In a separate proposal, Governor Walker would start privatising the University of Wisconsin's two flagship doctorate-granting campuses. Ironically, the land grant universities – of which Wisconsin has long been among the best – were created by protectionist 19th-century Republicans as an alternative approach to British free-market doctrine, which dominated the prestigious and largely anglophile Ivy League universities. These universities, like their German counterparts, taught a new economic policy of state management and public enterprise that formed the basis for subsequent US and German development. Walker would kill off this tradition, and return intellectual production to the highest bidder.
Other proposals suggest selling off Wisconsin's public northwoods lands with their cornucopia of mineral and timber wealth. And much more is said to be in the works.

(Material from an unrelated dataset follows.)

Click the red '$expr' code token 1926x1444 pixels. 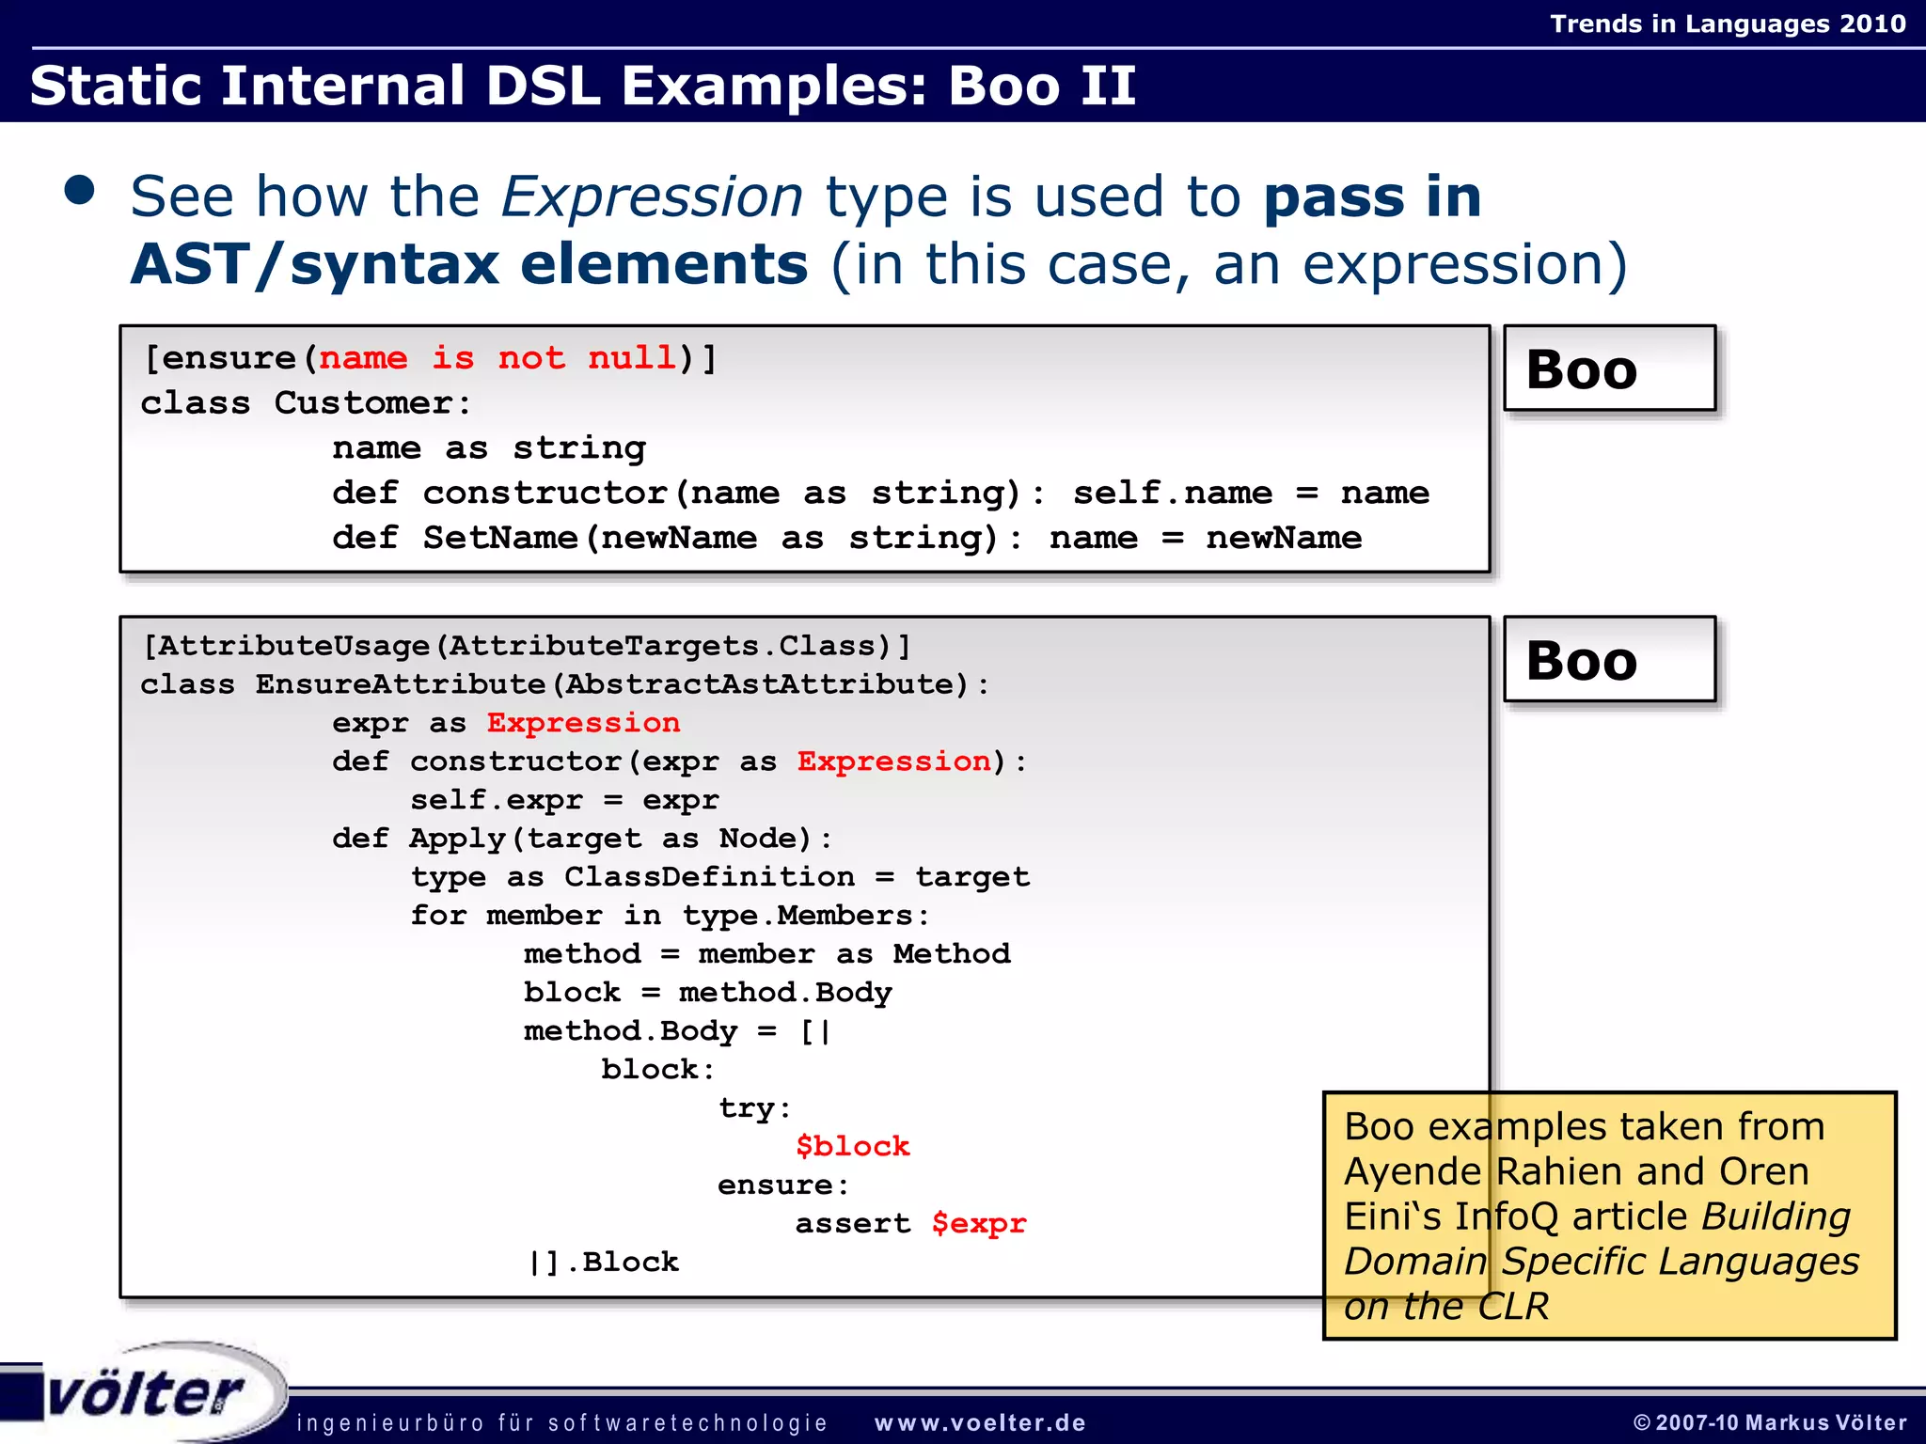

So Walker's war is not only against the Democrats and labour, it is against Wisconsin's Progressive Era institutions. His policy threatens to pauperise the state and deal a coup de grace to Progressive Era institutions and impoverish the state's middle class. Contra John Maynard Keynes's gentle suggestion of "euthanasia of the rentier", it is the middle class that is being euthanised – throughout North America and Europe.